I’ve been on CR for over 5 years but I don’t generally comment. The reason is that I find the views overall in line with chareidi ideology and many of the debates with the various MO (etc.) posters reasonable and healthy and don’t need my input (and I don’t usually have the time). I also don’t like preaching.

In this case, it bothered me enough that there was no commenter willing to spell out the likely effects of Facebook use, that I joined in.

It’s actually a tough argument to make, like many takonos that restrict our freedom of modern technology it’s a battle against the tide. You’re correct that you can’t just compare it to nightclub or suchlike, and leave it at that. FB is more complex and more insidious than that, but it behoves us all to actually understand what it.

The simplest legitimate comparison is to the unfiltered internet itself. Incredible useful, incredibly dangerous.

If there was some way of filtering Facebook so that it could be used without significant risk, I would likely agree with you.
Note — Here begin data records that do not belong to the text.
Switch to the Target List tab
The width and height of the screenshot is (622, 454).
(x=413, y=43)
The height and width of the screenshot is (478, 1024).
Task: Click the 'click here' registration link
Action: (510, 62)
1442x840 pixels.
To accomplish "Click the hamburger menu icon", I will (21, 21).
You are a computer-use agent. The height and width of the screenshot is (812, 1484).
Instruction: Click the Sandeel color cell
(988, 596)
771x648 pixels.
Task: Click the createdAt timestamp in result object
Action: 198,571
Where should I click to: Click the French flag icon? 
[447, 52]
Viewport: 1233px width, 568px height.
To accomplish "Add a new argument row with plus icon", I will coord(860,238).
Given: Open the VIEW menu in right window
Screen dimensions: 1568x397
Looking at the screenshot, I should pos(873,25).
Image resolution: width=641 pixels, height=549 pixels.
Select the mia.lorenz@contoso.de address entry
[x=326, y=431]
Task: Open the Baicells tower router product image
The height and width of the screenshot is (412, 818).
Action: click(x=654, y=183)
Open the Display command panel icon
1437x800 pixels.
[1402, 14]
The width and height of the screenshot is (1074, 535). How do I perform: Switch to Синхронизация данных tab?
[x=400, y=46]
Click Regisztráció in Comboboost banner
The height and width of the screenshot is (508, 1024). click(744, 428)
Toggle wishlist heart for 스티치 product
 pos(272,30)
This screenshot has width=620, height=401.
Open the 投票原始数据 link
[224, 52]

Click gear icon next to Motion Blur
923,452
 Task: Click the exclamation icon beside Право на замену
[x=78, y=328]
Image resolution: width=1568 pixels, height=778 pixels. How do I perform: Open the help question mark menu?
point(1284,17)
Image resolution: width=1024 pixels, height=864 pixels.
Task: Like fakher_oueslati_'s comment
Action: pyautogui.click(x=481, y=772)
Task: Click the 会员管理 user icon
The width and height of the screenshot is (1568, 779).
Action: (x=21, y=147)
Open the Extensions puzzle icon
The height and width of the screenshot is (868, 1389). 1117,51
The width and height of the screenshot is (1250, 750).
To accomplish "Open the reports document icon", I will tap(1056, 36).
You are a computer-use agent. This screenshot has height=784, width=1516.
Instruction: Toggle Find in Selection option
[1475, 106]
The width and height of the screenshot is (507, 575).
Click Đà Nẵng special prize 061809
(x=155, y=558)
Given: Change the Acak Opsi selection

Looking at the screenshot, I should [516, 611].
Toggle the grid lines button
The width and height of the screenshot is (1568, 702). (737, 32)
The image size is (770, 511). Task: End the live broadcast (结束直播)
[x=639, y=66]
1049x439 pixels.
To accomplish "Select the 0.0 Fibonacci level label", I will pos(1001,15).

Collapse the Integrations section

There isn’t, precisely because FB is all about encouraging you to interact with anyone who is some way related and it’s almost impossible for your “social graph” not to include people that you shouldn’t be freely socialising with, and for FB to encourage you to interact with them.

You may use it for now without ill-effect, but without realising what FB really is. The social pleasure and convenience it provides you is blinding you to the huge inherent risks, and that you apparently have yet to encounter the more insidious side of FB. I hope I made this point clearly enough in my earlier posts above (and in a follow-up) that I don’t have to belabour the point.

I’m not actually getting involved the point of this thread, which is whether FB causes increases in divorce or not, merely countering your assertion that FB is ok.

Your “sizeable portion of CR” is a few commenters on this rather low-profile thread. I sincerely hope they are convinced FB is a bad thing for us, and that public awareness campaigns will educate the wider kehillah.

Also, haifagirl and Health, please leave it alone. This type of nitpicking has destroyed many a informative thread.